The receiver 510 may provide a means for receiving information such as packets, user data, control information, or any combination thereof associated with various information channels (e.g., control channels, data channels, information channels related to default power parameters per transmission and reception point). Information may be passed on to other components of the device 505. The receiver 510 may utilize a single antenna or a set of multiple antennas.
The transmitter 515 may provide a means for transmitting signals generated by other components of the device 505. For example, the transmitter 515 may transmit information such as packets, user data, control information, or any combination thereof associated with various information channels (e.g., control channels, data channels, information channels related to default power parameters per transmission and reception point). In some examples, the transmitter 515 may be co-located with a receiver 510 in a transceiver module. The transmitter 515 may utilize a single antenna or a set of multiple antennas.
The communications manager 520, the receiver 510, the transmitter 515, or various combinations thereof or various components thereof may be examples of means for performing various aspects of default power parameters per transmission and reception point as described herein. For example, the communications manager 520, the receiver 510, the transmitter 515, or various combinations or components thereof may support a method for performing one or more of the functions described herein.
In some examples, the communications manager 520, the receiver 510, the transmitter 515, or various combinations or components thereof may be implemented in hardware (e.g., in communications management circuitry). The hardware may include a processor, a digital signal processor (DSP), a central processing unit (CPU), an application-specific integrated circuit (ASIC), a field-programmable gate array (FPGA) or other programmable logic device, a microcontroller, discrete gate or transistor logic, discrete hardware components, or any combination thereof configured as or otherwise supporting a means for performing the functions described in the present disclosure. In some examples, a processor and memory coupled with the processor may be configured to perform one or more of the functions described herein (e.g., by executing, by the processor, instructions stored in the memory).
Additionally, or alternatively, in some examples, the communications manager 520, the receiver 510, the transmitter 515, or various combinations or components thereof may be implemented in code (e.g., as communications management software or firmware) executed by a processor. If implemented in code executed by a processor, the functions of the communications manager 520, the receiver 510, the transmitter 515, or various combinations or components thereof may be performed by a general-purpose processor, a DSP, a CPU, an ASIC, an FPGA, a microcontroller, or any combination of these or other programmable logic devices (e.g., configured as or otherwise supporting a means for performing the functions described in the present disclosure).

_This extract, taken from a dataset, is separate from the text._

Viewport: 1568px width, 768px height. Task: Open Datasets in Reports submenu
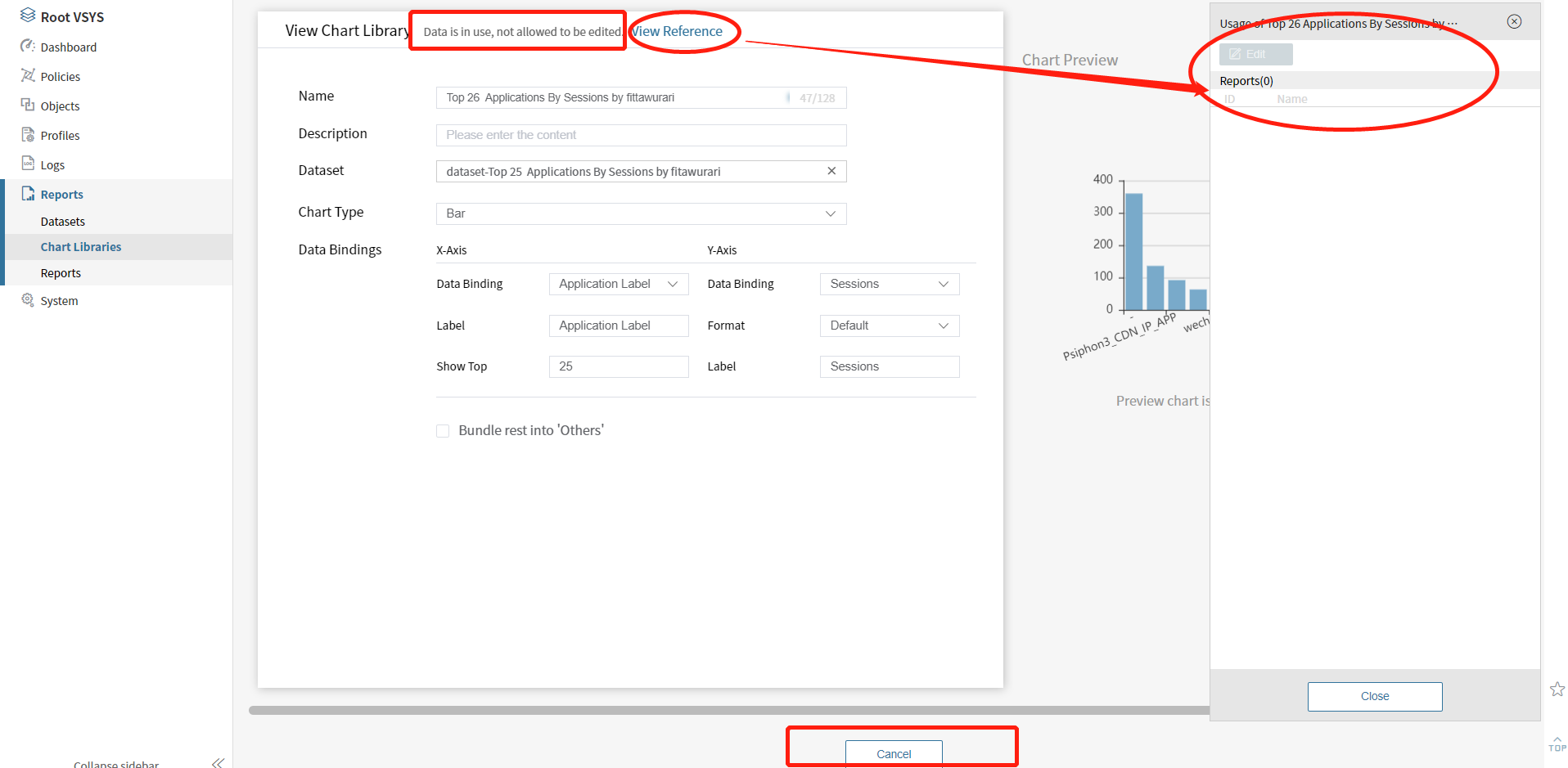coord(63,222)
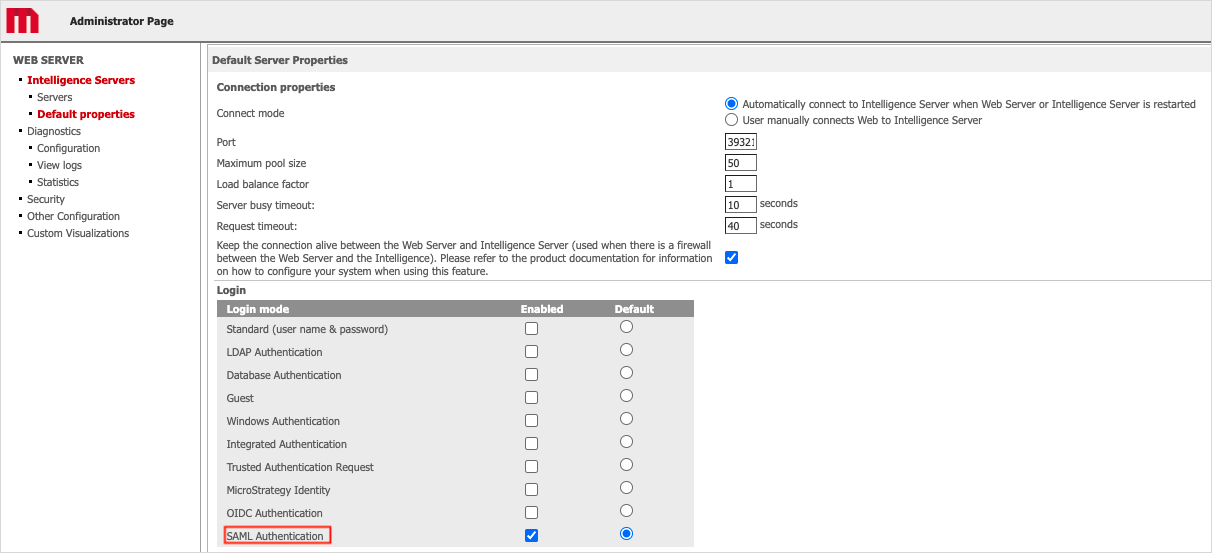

In some examples, the communications manager 520 may be configured to perform various operations (e.g., receiving, obtaining, monitoring, outputting, transmitting) using or otherwise in cooperation with the receiver 510, the transmitter 515, or both. For example, the communications manager 520 may receive information from the receiver 510, send information to the transmitter 515, or be integrated in combination with the receiver 510, the transmitter 515, or both to obtain information, output information, or perform various other operations as described herein.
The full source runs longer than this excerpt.